- [GOAL OF THE EXERCISE]: In the records below, repeat word for word only the lines starting at the one that contains "You are a GUI" and ending at the one that contains "Click the spiral", pictures excluded.

- [INPUT MATERIAL]:

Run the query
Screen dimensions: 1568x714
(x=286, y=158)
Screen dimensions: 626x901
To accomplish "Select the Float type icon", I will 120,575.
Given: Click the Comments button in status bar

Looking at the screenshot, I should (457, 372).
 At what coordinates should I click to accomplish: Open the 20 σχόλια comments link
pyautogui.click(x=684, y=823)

==

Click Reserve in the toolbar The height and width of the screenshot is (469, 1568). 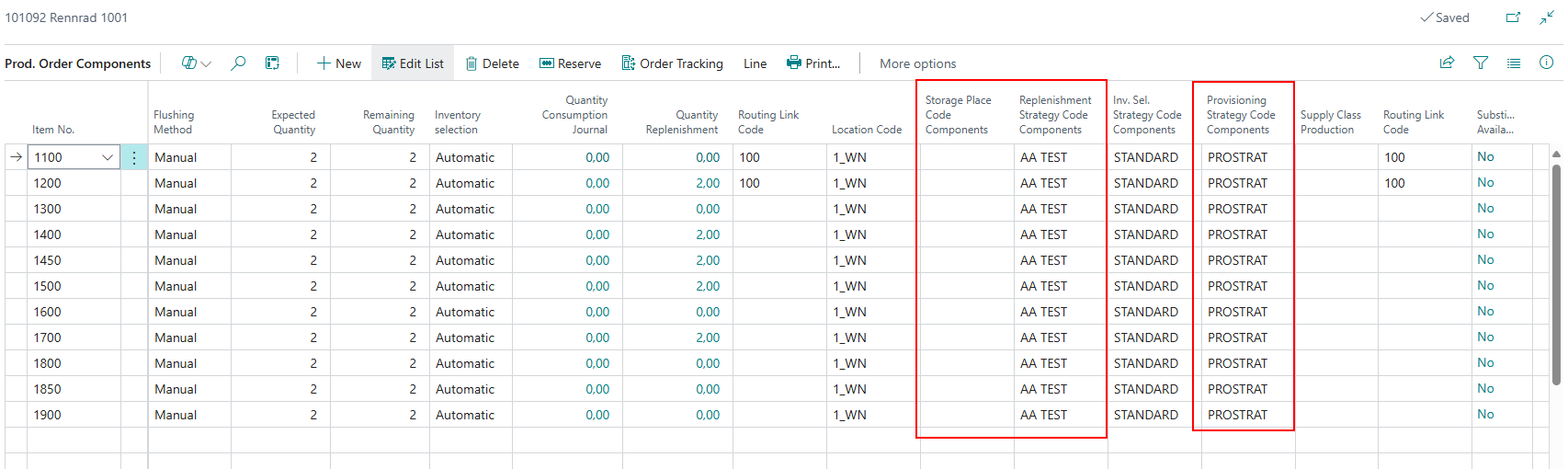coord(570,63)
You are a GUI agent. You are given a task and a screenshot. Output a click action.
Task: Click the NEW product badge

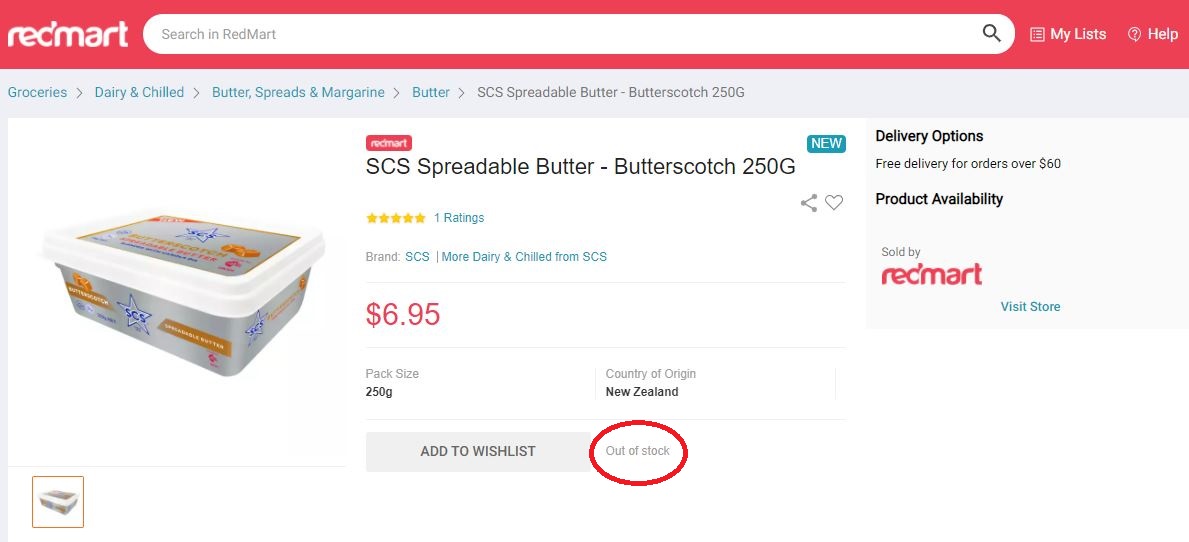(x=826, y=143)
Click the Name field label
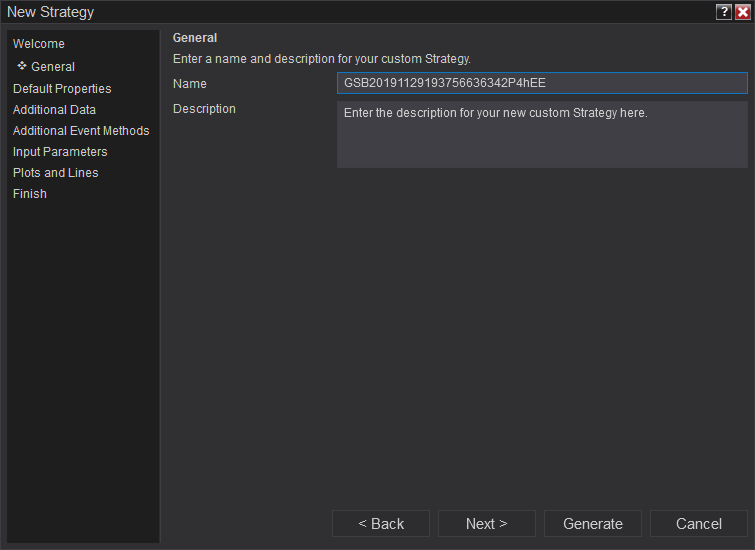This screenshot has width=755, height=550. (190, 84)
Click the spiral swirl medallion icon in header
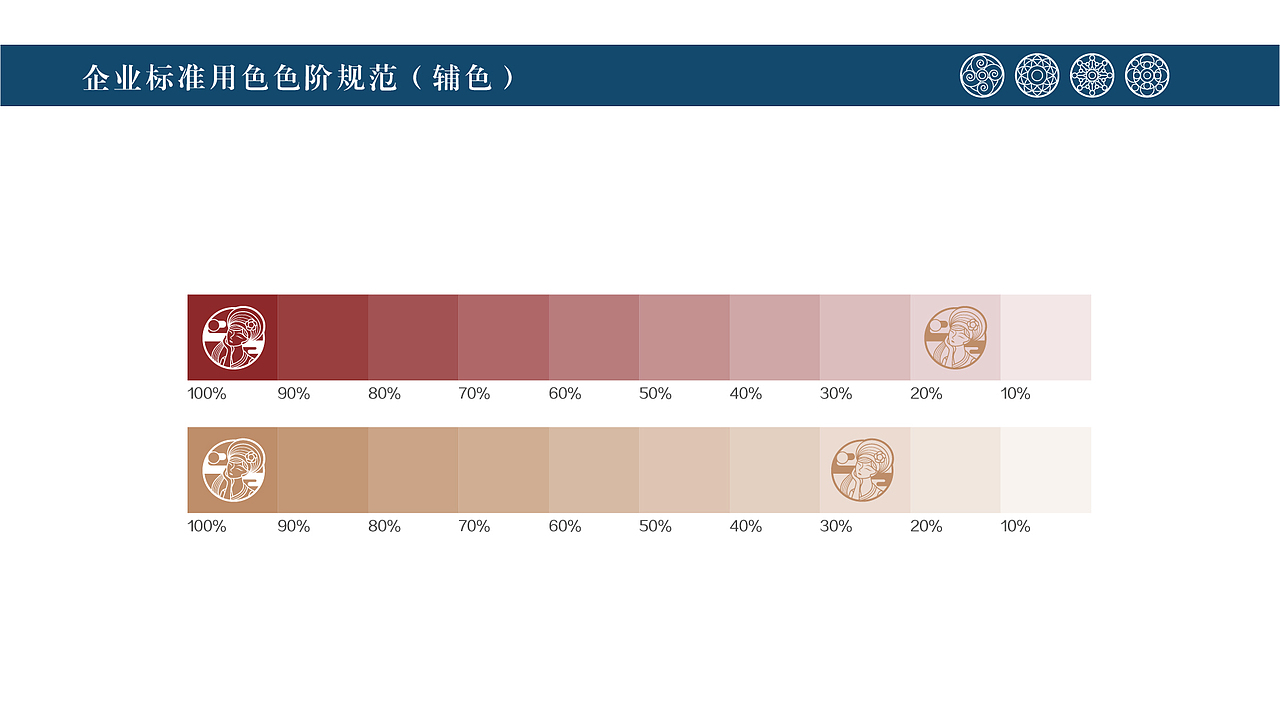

---

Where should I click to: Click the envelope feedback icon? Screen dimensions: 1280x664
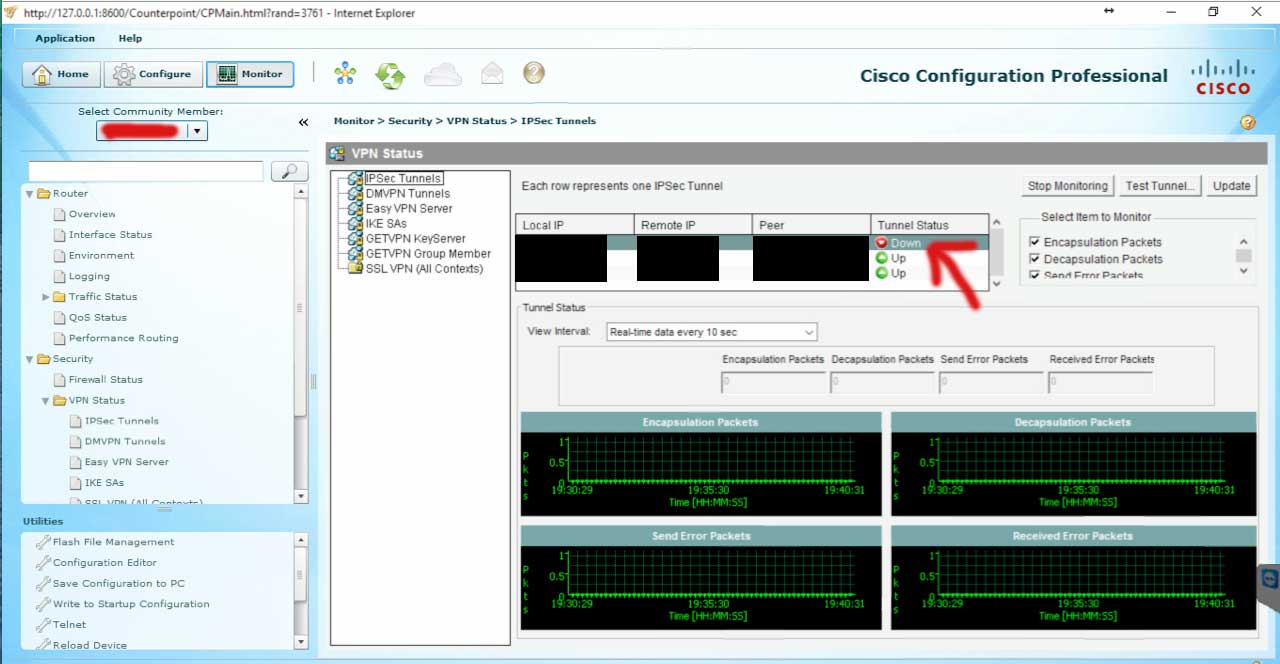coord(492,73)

- [WRITTEN RESPONSE]:
You are a GUI agent. You are given a task and a screenshot. Output a click action.
Task: Click the NEW product badge

(x=826, y=143)
Click the Name field label
This screenshot has width=755, height=550. (190, 84)
Click the spiral swirl medallion icon in header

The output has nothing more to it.